Aischylos klikt vermanend met zijn tong, als we de NNT-bewerking van zijn Oresteia moeten geloven. ‘Wraak,’ zo schudt Aischylos zijn hoofd, ‘dat brengt alleen maar ellende en verdriet.’ In de Griekse tragedie uit 458 voor Christus vermoordt Klythaimnestra haar man Agamemnon, omdat hij hun dochter offerde aan de goden. Zoon Orestes vermoordt vervolgens zijn moeder om de moord op zijn vader te wreken. De zucht naar vergelding stuwt het verhaal voort, generatie op generatie, van de ene bloedige afslachting naar de volgende.
Op de posters van voorstelling pronken felgekleurde bivakmutsen, het handelsmerk van de Russische Pussy Riot-activistes. Gerardjan Rijnders probeert de tragedietrilogie (zijn eerste NNT-regie) in verband te brengen met vrijheidsstrijders van nu, de onderdrukten die opspringen om de maatschappij te veranderen. ‘Probeert,’ want de band die Rijnders smeedt tussen de actualiteit en het Griekse stuk is flinterdun. Zo schuift hij het koor naar voren als rebelse kracht. Als Orestes vrijuit gaat na de moord op zijn moeder, klinkt hun ‘nee’ het hardst op het toneel – is zelfs verwoord in lichtgevende letters. Het koor vindt het oordeel van de almachtige Athena, die Orestes vrijsprak, onrechtvaardig. ‘Wat is dit voor hopeloze dictatuur,’ klinkt door in hun protest.
Maar waarom is dit ‘nee’ tegendraadser dan dat van Orestes, die ook opspringt en besluit te handelen in plaats van af te wachten? Past Klythaimnestra (‘Klyt’ in NNT-termen) de bivakmuts niet even goed, als zij besluit haar man te vermoorden? De symmetrie met de vrijheidsstrijd, bijvoorbeeld in Rusland, is onvoldoende uitgewerkt. Het blijft bij een flits van een masker of bivakmuts; meer is het niet.

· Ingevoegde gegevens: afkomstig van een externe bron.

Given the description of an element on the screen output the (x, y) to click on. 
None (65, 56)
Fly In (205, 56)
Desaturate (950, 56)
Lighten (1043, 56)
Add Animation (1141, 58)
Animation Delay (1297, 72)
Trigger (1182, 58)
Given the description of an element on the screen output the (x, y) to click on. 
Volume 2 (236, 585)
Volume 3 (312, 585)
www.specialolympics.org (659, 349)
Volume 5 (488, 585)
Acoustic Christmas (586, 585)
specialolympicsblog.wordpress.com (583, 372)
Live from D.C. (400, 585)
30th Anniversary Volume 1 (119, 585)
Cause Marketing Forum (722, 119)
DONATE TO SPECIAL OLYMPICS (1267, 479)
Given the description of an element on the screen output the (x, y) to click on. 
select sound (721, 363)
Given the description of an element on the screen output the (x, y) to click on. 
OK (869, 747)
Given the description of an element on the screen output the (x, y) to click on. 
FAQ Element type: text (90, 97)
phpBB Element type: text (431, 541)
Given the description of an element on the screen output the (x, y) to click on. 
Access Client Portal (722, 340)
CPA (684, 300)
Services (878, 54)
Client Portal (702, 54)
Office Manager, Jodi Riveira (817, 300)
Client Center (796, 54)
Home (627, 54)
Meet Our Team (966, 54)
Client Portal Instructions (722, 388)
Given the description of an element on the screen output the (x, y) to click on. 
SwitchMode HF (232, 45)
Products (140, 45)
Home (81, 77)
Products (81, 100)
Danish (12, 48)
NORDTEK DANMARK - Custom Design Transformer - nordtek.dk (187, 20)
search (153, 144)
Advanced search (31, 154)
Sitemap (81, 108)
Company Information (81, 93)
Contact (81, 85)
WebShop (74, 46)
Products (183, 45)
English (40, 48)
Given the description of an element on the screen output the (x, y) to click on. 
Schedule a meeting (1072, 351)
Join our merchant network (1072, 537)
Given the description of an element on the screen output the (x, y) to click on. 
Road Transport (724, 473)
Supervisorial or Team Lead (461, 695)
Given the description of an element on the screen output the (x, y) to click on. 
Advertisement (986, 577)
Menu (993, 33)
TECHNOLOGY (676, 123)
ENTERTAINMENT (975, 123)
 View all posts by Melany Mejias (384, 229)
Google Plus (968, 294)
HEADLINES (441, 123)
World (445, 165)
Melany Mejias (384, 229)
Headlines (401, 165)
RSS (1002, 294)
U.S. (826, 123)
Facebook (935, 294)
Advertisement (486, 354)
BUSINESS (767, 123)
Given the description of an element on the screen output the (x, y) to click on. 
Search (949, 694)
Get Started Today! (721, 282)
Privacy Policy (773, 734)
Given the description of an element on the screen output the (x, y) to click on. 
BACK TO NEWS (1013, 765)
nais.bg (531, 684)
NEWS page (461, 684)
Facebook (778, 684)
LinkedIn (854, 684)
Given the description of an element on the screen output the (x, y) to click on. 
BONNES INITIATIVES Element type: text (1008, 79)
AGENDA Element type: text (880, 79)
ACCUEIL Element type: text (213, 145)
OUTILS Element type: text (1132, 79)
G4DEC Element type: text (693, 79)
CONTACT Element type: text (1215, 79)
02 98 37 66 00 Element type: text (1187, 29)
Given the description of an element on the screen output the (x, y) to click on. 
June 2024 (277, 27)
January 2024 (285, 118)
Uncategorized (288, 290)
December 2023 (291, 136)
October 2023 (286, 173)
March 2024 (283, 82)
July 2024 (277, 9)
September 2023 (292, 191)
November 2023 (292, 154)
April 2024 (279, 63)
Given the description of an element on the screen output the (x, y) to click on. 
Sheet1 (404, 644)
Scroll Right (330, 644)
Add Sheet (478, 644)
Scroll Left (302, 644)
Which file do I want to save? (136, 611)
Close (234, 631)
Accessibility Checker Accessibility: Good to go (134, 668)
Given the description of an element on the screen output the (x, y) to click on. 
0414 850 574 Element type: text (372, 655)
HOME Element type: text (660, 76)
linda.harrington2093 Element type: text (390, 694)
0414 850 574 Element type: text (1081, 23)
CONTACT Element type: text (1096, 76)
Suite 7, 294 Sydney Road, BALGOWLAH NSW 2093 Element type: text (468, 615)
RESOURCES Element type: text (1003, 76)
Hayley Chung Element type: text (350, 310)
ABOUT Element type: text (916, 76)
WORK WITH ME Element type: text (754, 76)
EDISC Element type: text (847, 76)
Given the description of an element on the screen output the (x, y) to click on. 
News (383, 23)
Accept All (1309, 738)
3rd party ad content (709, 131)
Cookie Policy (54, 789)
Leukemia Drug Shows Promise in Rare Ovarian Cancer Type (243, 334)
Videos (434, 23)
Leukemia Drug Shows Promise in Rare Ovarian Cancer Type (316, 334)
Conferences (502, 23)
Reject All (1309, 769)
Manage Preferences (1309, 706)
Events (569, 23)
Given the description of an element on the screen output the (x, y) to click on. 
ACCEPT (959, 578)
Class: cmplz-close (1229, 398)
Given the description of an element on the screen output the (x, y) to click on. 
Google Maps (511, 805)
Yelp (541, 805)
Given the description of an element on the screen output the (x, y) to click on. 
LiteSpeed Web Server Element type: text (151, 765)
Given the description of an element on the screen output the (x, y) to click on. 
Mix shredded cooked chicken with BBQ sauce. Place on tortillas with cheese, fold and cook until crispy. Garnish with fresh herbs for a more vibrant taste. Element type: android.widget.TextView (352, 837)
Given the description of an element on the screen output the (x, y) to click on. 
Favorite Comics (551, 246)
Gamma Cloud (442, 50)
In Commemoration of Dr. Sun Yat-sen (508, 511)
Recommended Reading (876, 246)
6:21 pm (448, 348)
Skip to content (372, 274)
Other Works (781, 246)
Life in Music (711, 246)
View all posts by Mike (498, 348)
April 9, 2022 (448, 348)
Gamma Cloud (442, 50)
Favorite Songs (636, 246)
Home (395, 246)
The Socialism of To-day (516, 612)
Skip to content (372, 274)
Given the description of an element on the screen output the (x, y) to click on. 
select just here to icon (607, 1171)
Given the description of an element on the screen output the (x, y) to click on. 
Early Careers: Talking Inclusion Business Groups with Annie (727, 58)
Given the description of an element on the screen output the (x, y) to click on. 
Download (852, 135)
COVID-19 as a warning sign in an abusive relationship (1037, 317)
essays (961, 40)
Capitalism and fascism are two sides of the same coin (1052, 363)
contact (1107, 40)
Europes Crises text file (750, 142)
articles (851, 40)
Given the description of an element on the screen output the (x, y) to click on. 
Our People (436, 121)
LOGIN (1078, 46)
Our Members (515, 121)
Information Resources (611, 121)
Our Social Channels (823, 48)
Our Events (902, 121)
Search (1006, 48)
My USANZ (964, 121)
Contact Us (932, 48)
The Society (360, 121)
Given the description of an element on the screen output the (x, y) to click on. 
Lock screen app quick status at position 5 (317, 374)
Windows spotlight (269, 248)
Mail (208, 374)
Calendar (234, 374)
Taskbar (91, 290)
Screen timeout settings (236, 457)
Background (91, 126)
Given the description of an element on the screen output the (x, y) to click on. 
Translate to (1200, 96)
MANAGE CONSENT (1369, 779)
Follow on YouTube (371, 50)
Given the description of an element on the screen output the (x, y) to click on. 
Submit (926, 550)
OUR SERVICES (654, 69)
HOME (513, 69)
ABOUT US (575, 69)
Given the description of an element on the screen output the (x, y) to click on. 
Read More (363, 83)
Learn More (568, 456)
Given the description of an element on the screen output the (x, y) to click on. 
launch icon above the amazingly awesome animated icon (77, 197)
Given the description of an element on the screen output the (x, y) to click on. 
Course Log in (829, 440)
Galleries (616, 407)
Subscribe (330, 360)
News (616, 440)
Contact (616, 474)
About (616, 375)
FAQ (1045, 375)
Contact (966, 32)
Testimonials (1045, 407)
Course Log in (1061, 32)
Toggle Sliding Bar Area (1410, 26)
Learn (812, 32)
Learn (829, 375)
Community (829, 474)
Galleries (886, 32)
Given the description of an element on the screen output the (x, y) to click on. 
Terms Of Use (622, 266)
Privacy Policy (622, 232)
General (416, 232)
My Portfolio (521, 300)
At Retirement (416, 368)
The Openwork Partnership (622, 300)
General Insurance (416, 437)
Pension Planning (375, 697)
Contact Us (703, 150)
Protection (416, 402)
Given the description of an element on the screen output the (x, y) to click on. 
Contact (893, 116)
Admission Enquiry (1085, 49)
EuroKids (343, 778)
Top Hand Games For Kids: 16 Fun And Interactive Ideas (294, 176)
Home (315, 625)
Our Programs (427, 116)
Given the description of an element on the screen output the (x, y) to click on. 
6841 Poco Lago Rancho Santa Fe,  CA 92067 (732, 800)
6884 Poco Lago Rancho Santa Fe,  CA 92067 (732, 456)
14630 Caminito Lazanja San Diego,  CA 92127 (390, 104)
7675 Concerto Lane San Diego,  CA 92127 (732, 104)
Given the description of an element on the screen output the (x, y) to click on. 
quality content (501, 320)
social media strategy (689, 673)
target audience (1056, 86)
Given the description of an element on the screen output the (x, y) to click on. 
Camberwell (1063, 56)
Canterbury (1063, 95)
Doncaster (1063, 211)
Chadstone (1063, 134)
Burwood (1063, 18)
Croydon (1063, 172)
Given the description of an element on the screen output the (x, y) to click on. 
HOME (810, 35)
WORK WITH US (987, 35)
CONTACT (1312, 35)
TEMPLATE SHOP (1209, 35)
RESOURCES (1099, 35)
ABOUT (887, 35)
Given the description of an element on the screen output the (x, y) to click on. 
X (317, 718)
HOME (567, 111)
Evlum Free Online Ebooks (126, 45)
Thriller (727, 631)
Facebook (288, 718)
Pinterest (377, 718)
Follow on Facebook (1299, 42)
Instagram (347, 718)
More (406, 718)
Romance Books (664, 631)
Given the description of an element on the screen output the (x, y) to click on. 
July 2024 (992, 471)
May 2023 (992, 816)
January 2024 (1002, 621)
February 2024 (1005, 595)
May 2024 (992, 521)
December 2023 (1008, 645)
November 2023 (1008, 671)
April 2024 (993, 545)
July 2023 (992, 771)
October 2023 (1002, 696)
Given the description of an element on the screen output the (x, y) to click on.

En dan is er ook nog dat eerste half uur. Die eindeloze dertig minuten waarin acteurs sissend en schreeuwend over het podium stampen, semi-filosofisch het publiek in staren en zich, grote gebaren makend, op het minipodium voorop het toneel wagen. Los van elkaar zijn het vast allemaal volkomen voorstelbare beelden en geluiden, maar samen vormt het een volslagen maffe brij van signalen. Heus, het idee is leuk: Rijnders geeft het koor een rol die vergelijkbaar is met zijn oorspronkelijke in het Oud-Griekse theater. Een tiental acteurs vormt een uniforme groep, bijna identiek gekleed en gemaskerd, die het schouwspel becommentarieert. In Oresteia zorgt hun kabaal echter enkel voor ruis, waardoor de chaos op het toneel toeneemt en je als toeschouwer bidt voor een deus ex machina, voor de (al dan niet mechanische) hand van Zeus die een ommezwaai afdwingt.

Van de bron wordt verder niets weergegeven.